Adults present a large number of asymmetries in visuospatial behavior that are known to be supported by functional brain lateralization. Although there is evidence of lateralization for motor behavior and language processing in infancy, no study has explored visuospatial attention biases in the early stages of development. In this study, we tested for the presence of a leftward visuospatial bias (i.e., pseudoneglect) in 4- and 5-month-old infants using an adapted version of the line bisection task. Infants were trained to identify the center of a horizontal line (Experiment 1) while their eye gazes were monitored using a remote eye-tracking procedure to measure their potential gazing error.
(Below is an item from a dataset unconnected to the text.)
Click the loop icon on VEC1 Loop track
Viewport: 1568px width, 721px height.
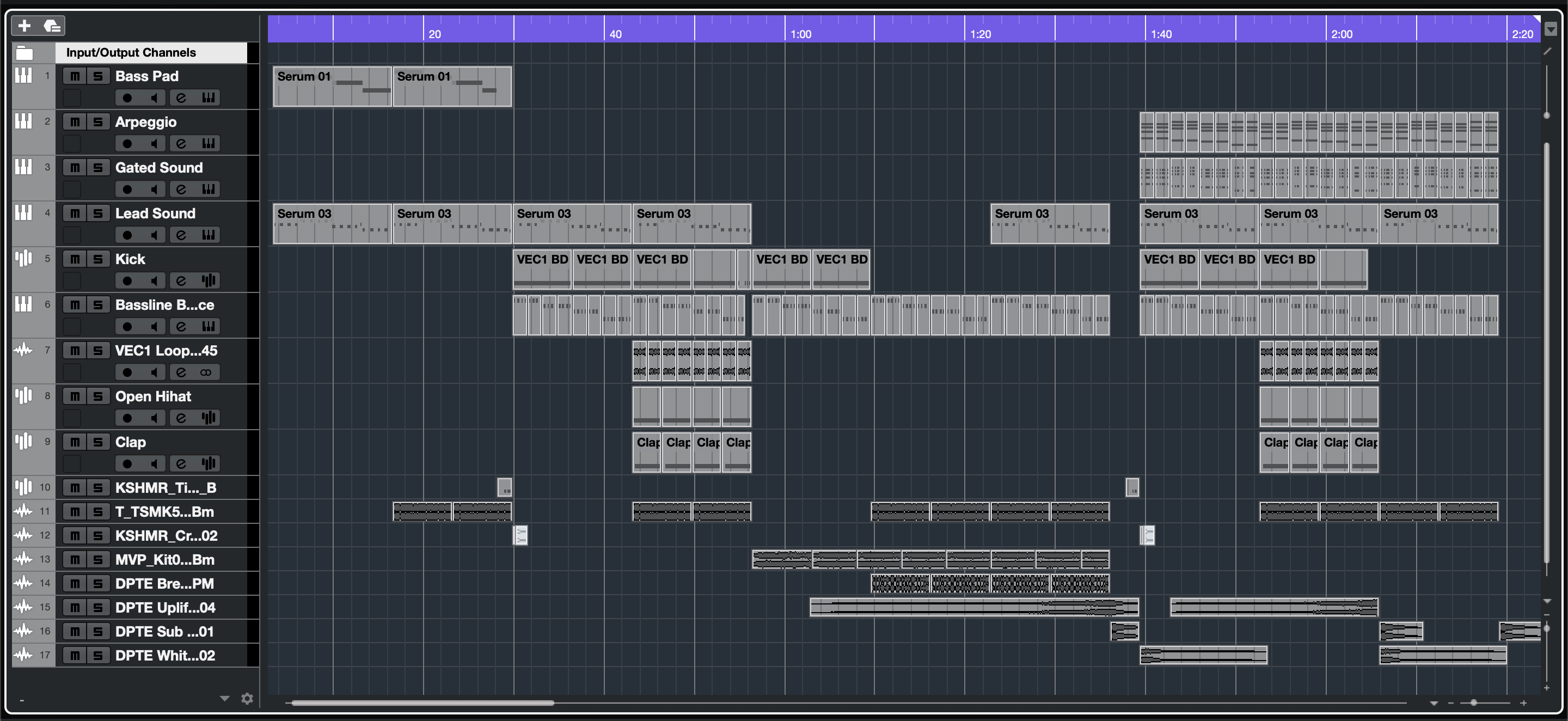click(x=206, y=372)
Infants exhibited a robust pseudoneglect, gazing leftward with respect to the veridical midpoint of the horizontal line. To investigate whether infants' pseudoneglect generalizes to any given object or is dependent on the horizontal dimension, in Experiment 2 we assessed infants' gaze deployment in vertically oriented lines. No leftward bias was found, suggesting that early visuospatial attention biases in infancy are constrained by the orientation of the visual plane in which the information is organized. The interplay between biological and cultural factors that might contribute to the early establishment of the observed leftward bias in the allocation of visuospatial attention is discussed.